Para se ter uma ideia da pertinência e permanência dessas pesquisas, em 2004 foi fundada em Curitiba a Associação Brasileira de Estudos Cemiteriais (ABEC) que reúne historiadores, antropólogos, fotógrafos, sociólogos e jornalistas de todas as partes do país para discutir as novas vertentes dos Estudos Cemiteriais.

Assim, em julho deste ano, aconteceu no Rio de Janeiro a sétima edição do Encontro Nacional da Associação Brasileira de Estudos Cemiteriais, realizado na UNIRIO. Foi o nosso primeiro contato direto com os pesquisadores de Estudos Cemiteriais e estávamos bastante receosas com o que poderíamos encontrar lá; afinal de contas, o tema nos remete a algo muito sério e contido. Na capital fluminense, aproveitamos também para visitar o famoso cemitério São João Batista, conforme contaremos no livro-reportagem.

Durante o encontro, ao contarmos que era a nossa primeira vez num evento daqueles, fomos recebidas com um grande sorriso e um aviso:

— O pessoal aqui não é muito normal, viu?

Durante três dias, tivemos a boa perspectiva de como os Estudos Cemiteriais vem crescendo no Brasil. Em Ponta Grossa, por exemplo, será fundado em breve o Museu Haas, o primeiro museu fúnebre do país. A cidade que sediará o museu fica próxima à capital paranaense, Curitiba.

Mas as pesquisas vão de Norte a Sul do país, explorando não apenas o curioso e o mórbido, mas de fato as histórias por trás dos túmulos, como os relatos sobre as mortes no garimpo de diamantes na Serra do Tepequém, em Roraima, ou a análise sobre os rituais fúnebres católicos de Uberlândia, Minas Gerais, nos séculos 19 e 20.

O leitor ainda pode estar achando meio estranho falar sobre esse lugar presumivelmente tão mórbido, mas o cemitério ainda provoca outras grandes questões a serem discutidas, como o alto custo de jazigos e enterros — você sabia que uma família pode ter que desembolsar mais de 30 mil reais para pagar um jazigo?

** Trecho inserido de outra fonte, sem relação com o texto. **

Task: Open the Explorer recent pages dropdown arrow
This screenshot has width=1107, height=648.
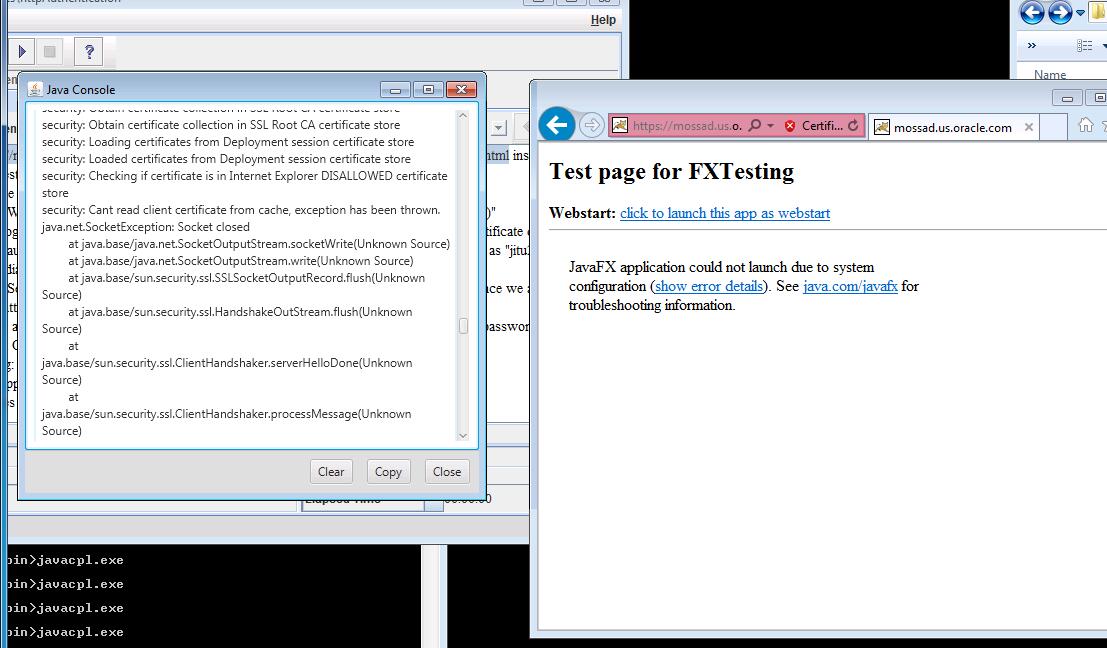Action: click(x=1080, y=13)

Em cemitérios luxuosos ainda é possível escolher o tipo de velório, com várias denominações ainda mais exclusivas, entre elas, o velório tipo luxo e o superluxo. Enquanto isso, em outros cemitérios, a única opção é um caixão de ripas de madeira.

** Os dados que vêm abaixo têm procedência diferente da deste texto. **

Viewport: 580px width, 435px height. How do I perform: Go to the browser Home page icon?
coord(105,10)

A ideia deste livro-reportagem é mostrar essas e outras vertentes do mundo dos cemitérios e das pesquisas sobre eles. Nesse sentido é que afirmamos: os cemitérios de fato exalam vida, ou pelo menos alimentam a memória dos vivos, processo interessante o suficiente para despertar a curiosidade de historiadores, sociólogos, antropólogos e muitos outros, entre os quais, claro, os jornalistas — no caso específico deste livro-reportagem, três graduandas concluindo o curso e curiosíssimas com os mistérios bem palpáveis dos campos santos.

“Soluços, lágrimas, casa armada, veludo preto nos portais, um homem que veio vestir o cadáver, outro que tomou a medida do caixão, caixão, essa, tocheiros, convites, convidados que entravam, lentamente, a passo surdo, e apertavam a mão à família, alguns tristes, todos sérios e calados, padre e sacristão, rezas, aspersões d’água benta, o fechar do caixão a prego e martelo, seis pessoas que o tomam da essa, e o levantam, e o descem a custo pela escada, não obstante os gritos, soluços e novas lágrimas da família, e vão até o coche fúnebre, e o colocam em cima e traspassam e apertam as corrêas, o rodar do coche, o rodar dos carros, um a um… Isto que parece um simples inventário, eram notas que eu havia tomado para um capítulo triste e vulgar que não escrevo.”

Capítulo 45, “Notas”, de Memórias Póstumas de Brás Cubas, Machado de Assis.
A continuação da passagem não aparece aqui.